#### SUPPLIED DATA:
============================================================

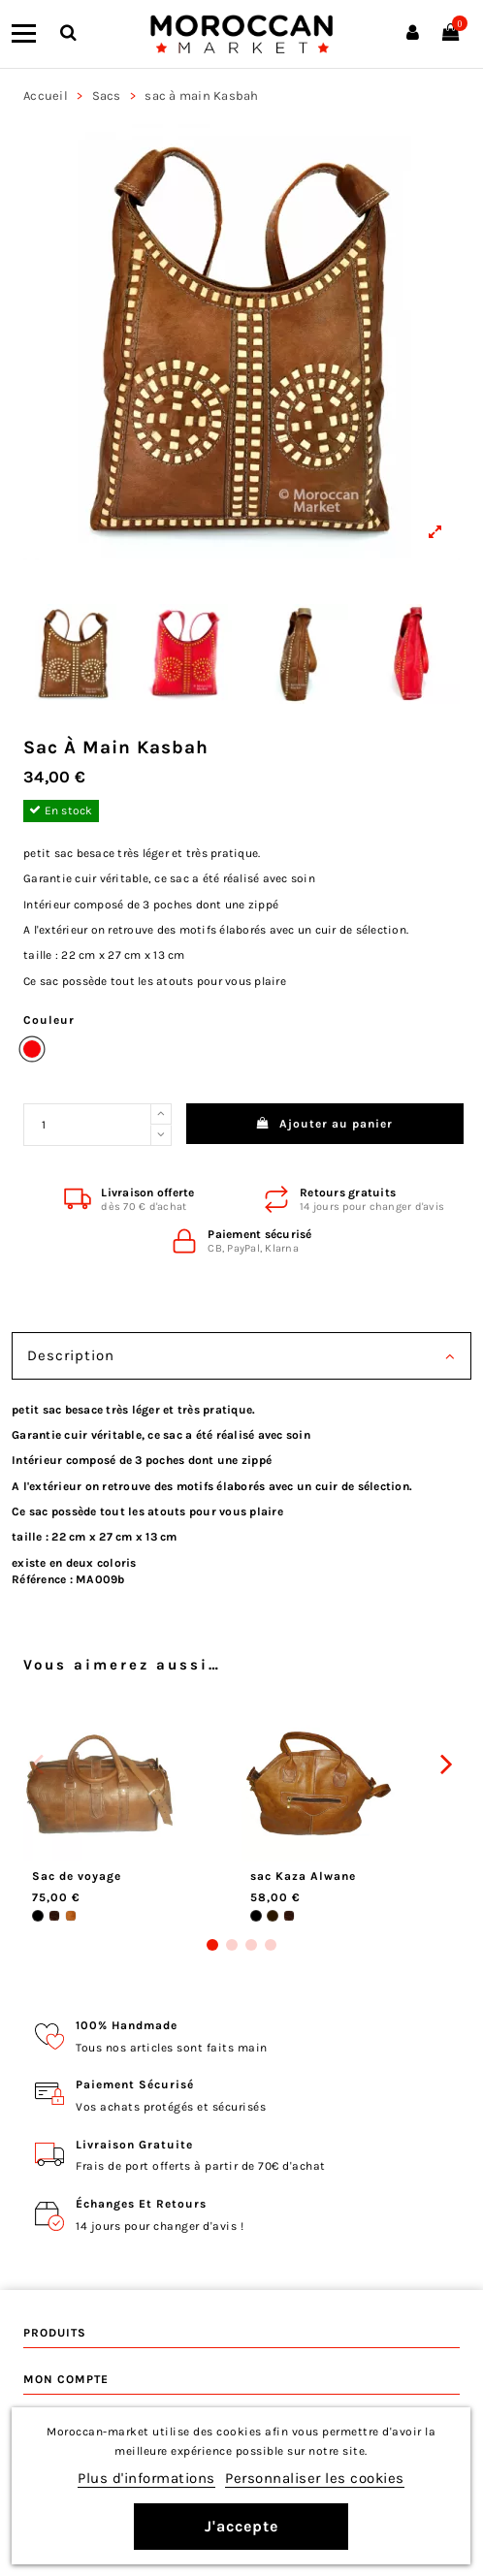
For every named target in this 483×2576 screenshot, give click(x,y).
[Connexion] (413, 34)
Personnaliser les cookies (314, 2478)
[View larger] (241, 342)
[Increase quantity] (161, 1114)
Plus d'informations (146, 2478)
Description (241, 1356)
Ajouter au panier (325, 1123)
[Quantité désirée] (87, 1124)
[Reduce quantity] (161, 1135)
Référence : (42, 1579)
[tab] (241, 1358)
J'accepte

============================================================

#### EXERCISE AIM:
Starting with the line that contains "Ajouter au panier (325, 1123)" and going on through the end of the material, write those lines out again, substituting "Decrease" for "Reduce" and leaving everything else unchanged.

#### RESPONSE TO THIS TASK:
Ajouter au panier (325, 1123)
[Quantité désirée] (87, 1124)
[Decrease quantity] (161, 1135)
Référence : (42, 1579)
[tab] (241, 1358)
J'accepte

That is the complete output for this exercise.